Microblog: Talent Experimentation

It’s funny. I love talents more than the average joe. Like, a lot more. I get frustrated when people who don’t change talents for like I do (that’s basically everyone). I quietly rage at people who aren’t open to talent variation. But I also hate spending gold. I’m frugal to a fault. So I rarely change talents in raids unless a) it’s something vital to our strategy, b) there’s a tome set out for everyone, c) we’re on a break so I have time to visit a city, or d) I’m on my monk and I can Zen Pilgrimage to quickly get out and back.

This can be really frustrating when I want to experiment. I love experimenting, especially in those early progression pulls where you have no chance of actually killing a boss, so you might as well learn as much as you can about your talent choices. But I have to really really want it to spend that much gold on a tome. (And I’m not actually spending that gold, I am a herbalist and a scribe for the one reason: making my own tomes. But just knowing how much they sell for stays my hand.)

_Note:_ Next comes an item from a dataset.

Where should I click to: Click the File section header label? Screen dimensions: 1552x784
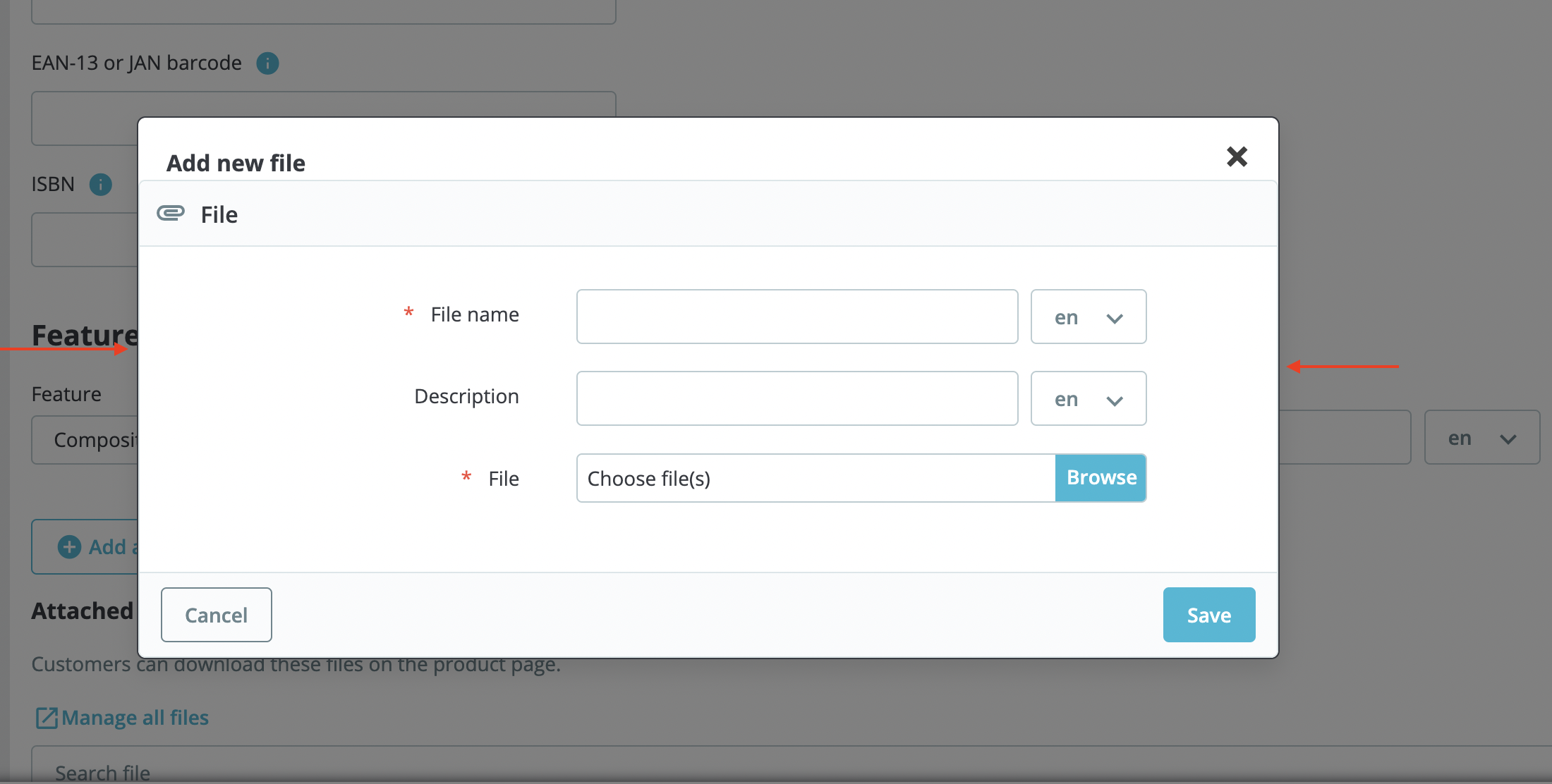pyautogui.click(x=219, y=215)
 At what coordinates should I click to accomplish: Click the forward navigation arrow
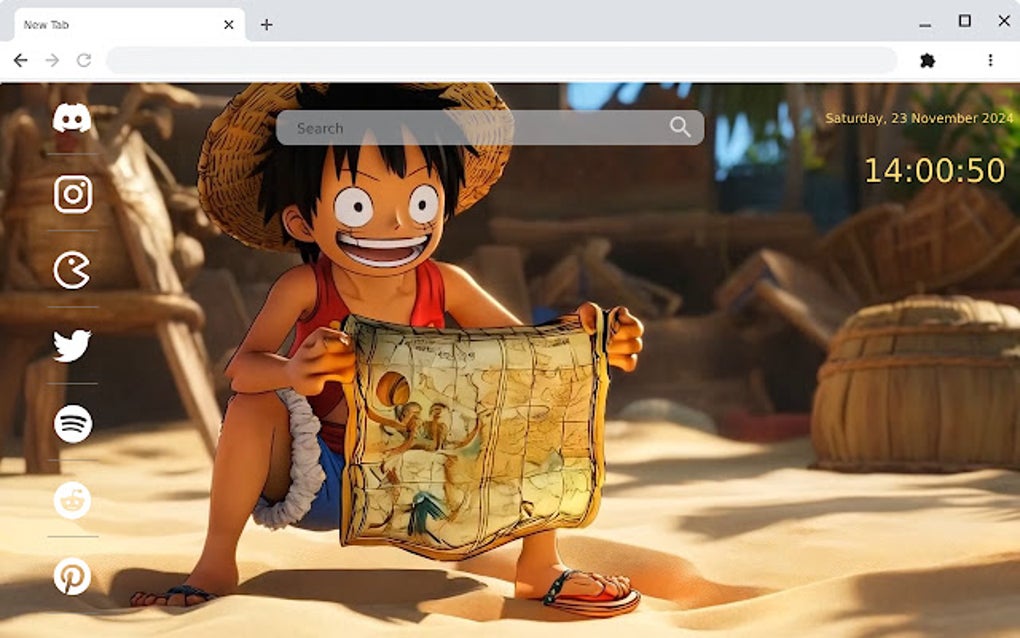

I usually take down notes between pulls of what talents I’d like to spec into during our next break. We only get one break in the middle of three hours, so sometimes that’s a long period of thinking really hard about how much I want a talent instead of experimenting with it.

I know a lot of people make their talent decisions before a fight by researching what other people do. That’s the smart thing, but it’s not what I enjoy. And with how communities tend to cling to certain talents, I don’t quite trust that other people are making decisions based on experimentation over what’s viewed as the only acceptable choice by the group.

I find a lot of joy in swapping talents even if I don’t have a specific plan in mind, because all the time I’m accidentally finding creative solutions I never thought of. I would love to also use farm raids as an opportunity to experiment, though that’s even less likely to be worth the gold cost of a tome.